• Exercise prompt:
Omit the pictures, then write out every entry exactly as it reads.

• Given data:
[Start of section]
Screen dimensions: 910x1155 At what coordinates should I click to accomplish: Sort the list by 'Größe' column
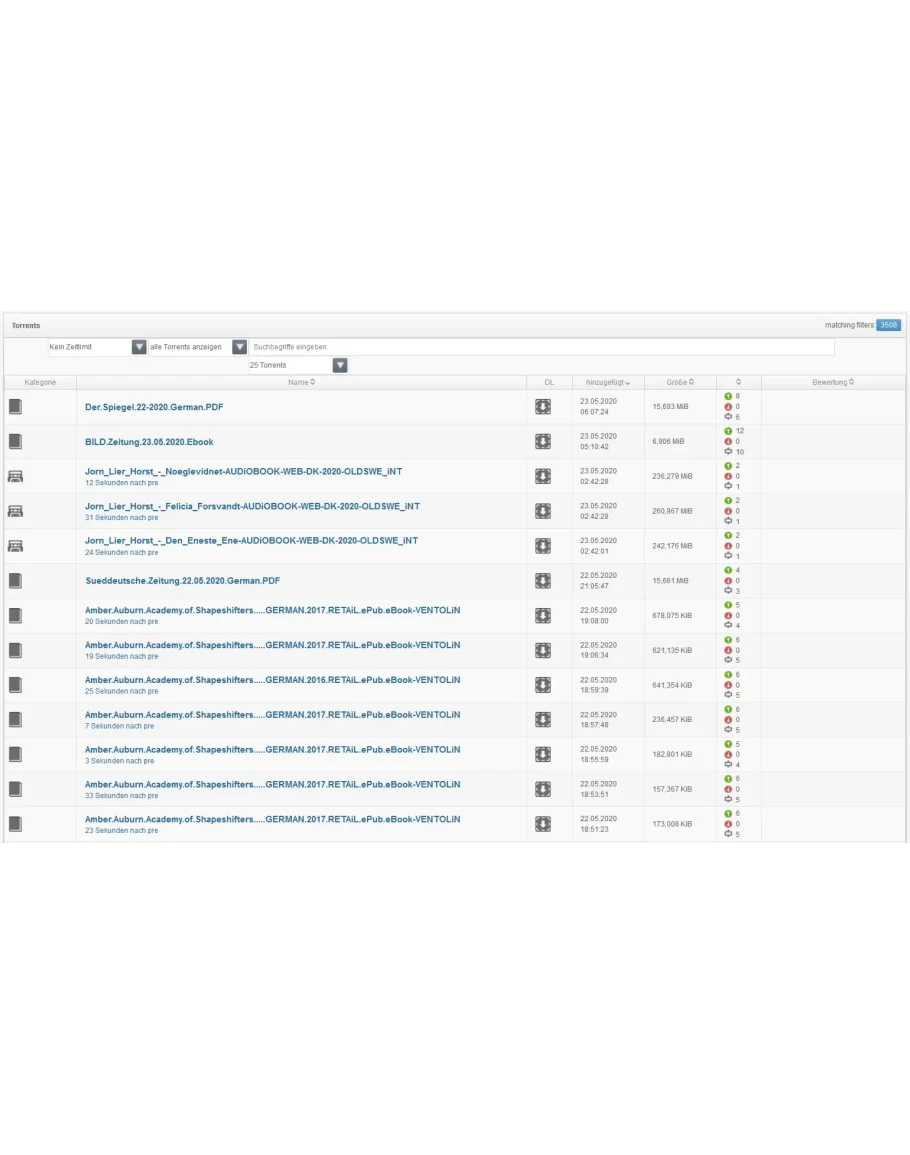(680, 382)
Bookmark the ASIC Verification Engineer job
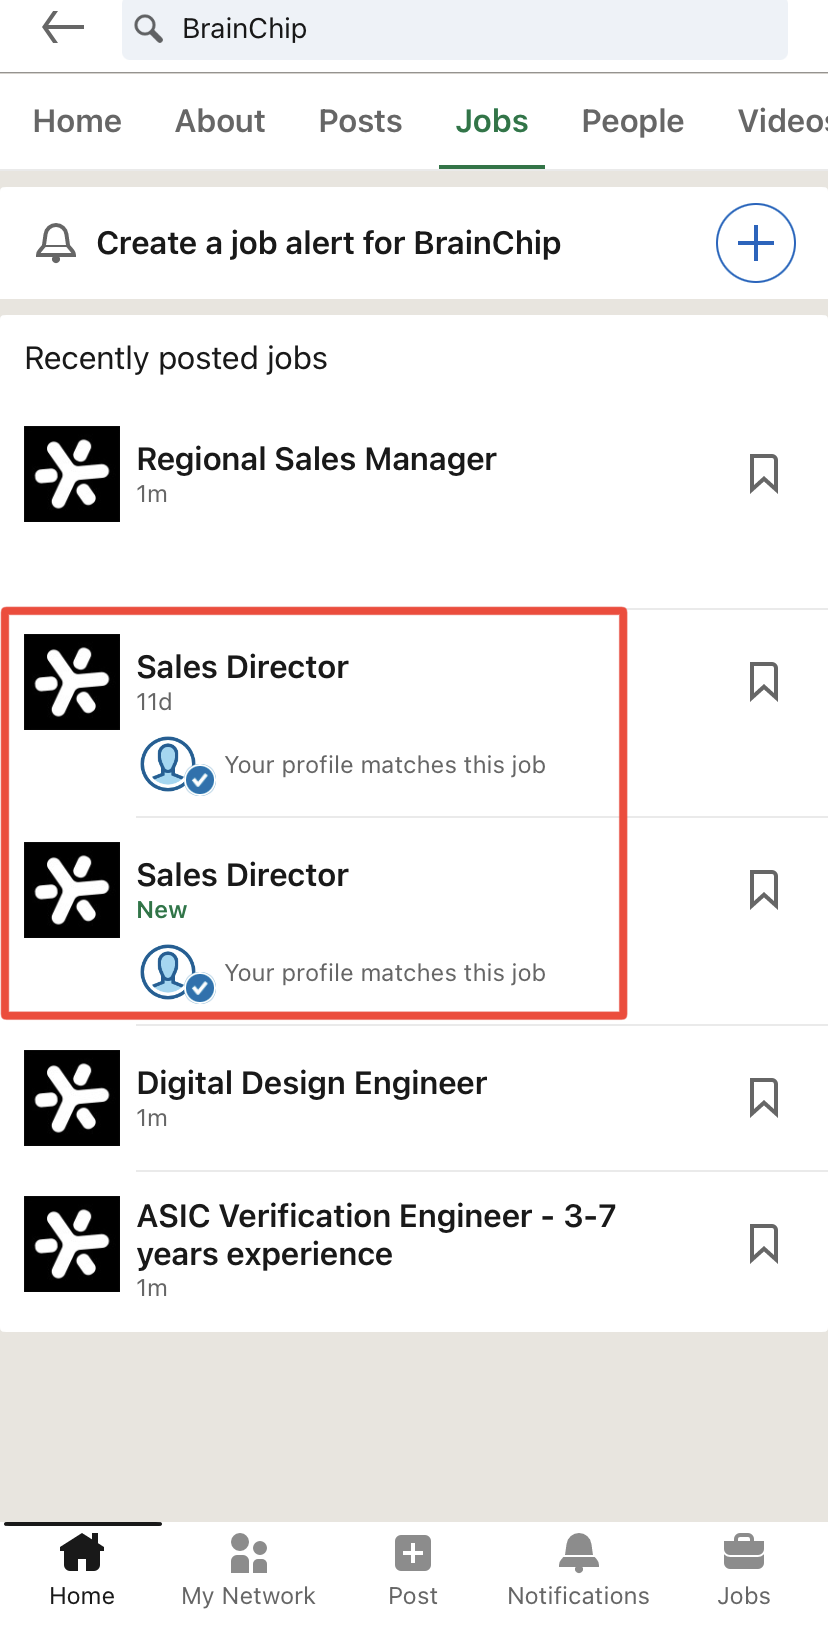The height and width of the screenshot is (1634, 828). 764,1244
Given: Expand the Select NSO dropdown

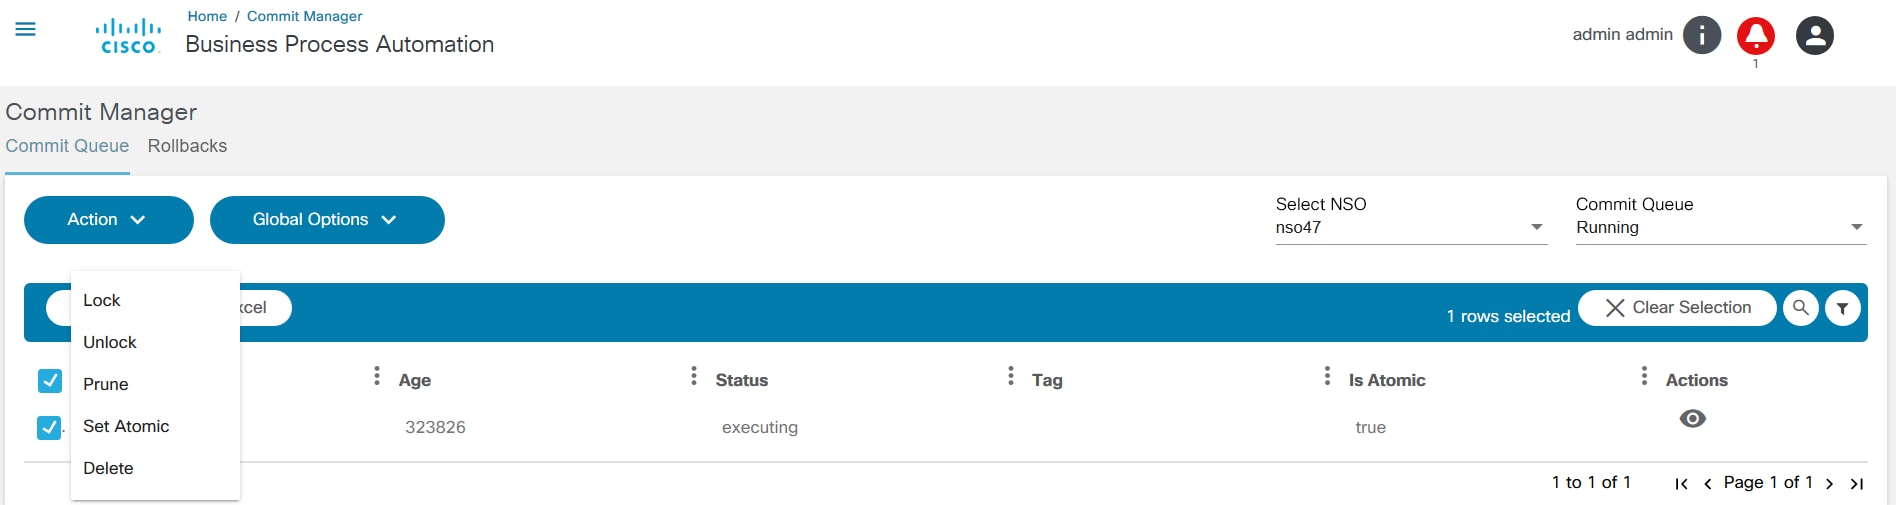Looking at the screenshot, I should 1410,227.
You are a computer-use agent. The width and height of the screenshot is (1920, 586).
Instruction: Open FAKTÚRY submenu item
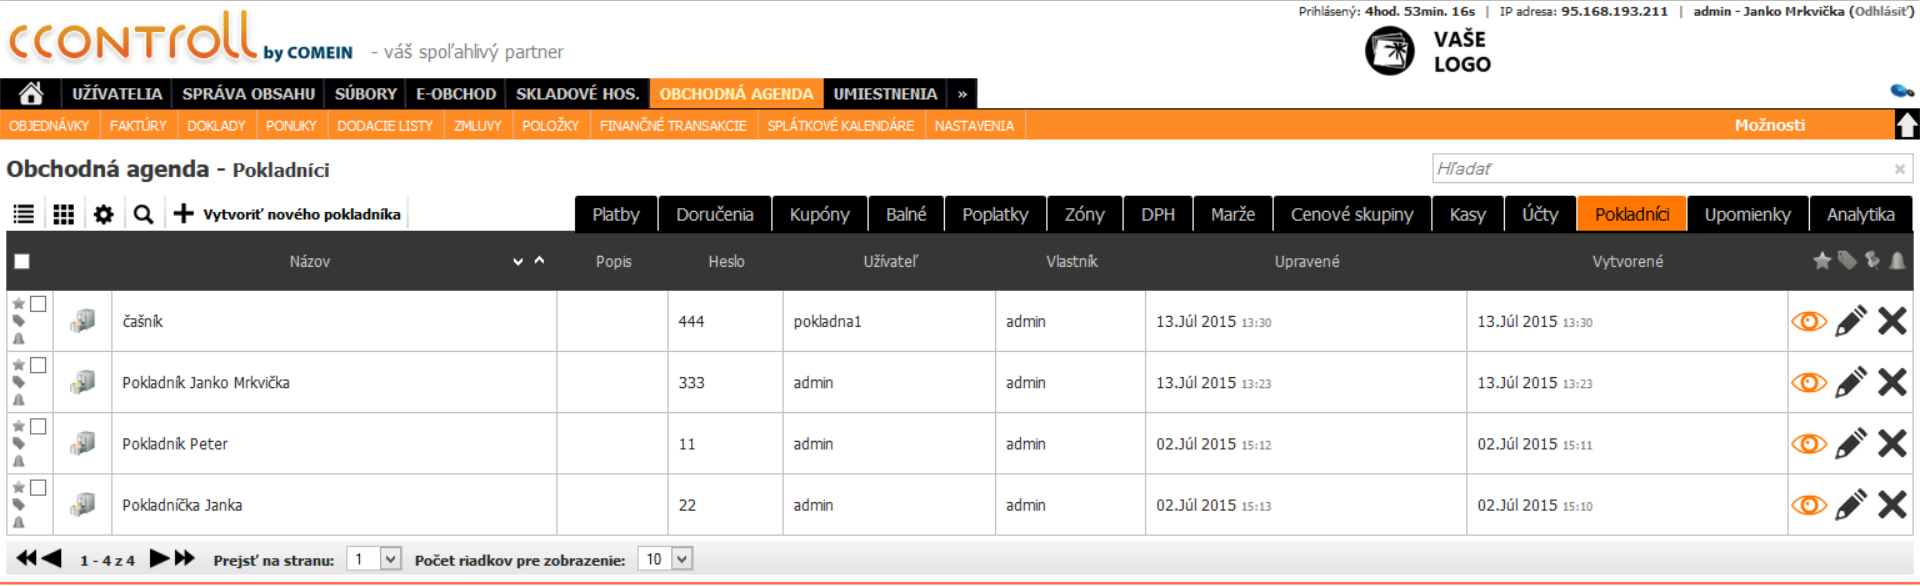click(x=138, y=126)
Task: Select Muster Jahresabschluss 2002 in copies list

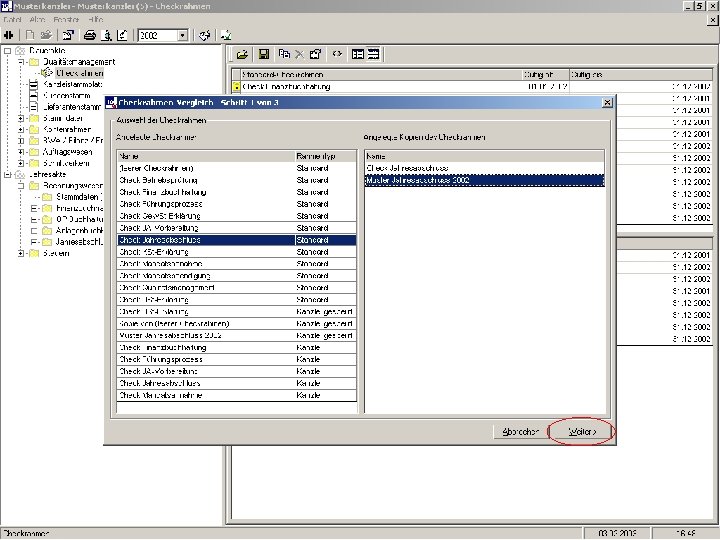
[End of section]
• Answer to this exercise:
Screen dimensions: 910x1155 At what coordinates should I click to accomplish: Sort the list by 'Größe' column
(680, 382)
Bookmark the ASIC Verification Engineer job
The height and width of the screenshot is (1634, 828). 764,1244
Given: Expand the Select NSO dropdown

Looking at the screenshot, I should 1410,227.
You are a computer-use agent. The width and height of the screenshot is (1920, 586).
Instruction: Open FAKTÚRY submenu item
click(x=138, y=126)
Task: Select Muster Jahresabschluss 2002 in copies list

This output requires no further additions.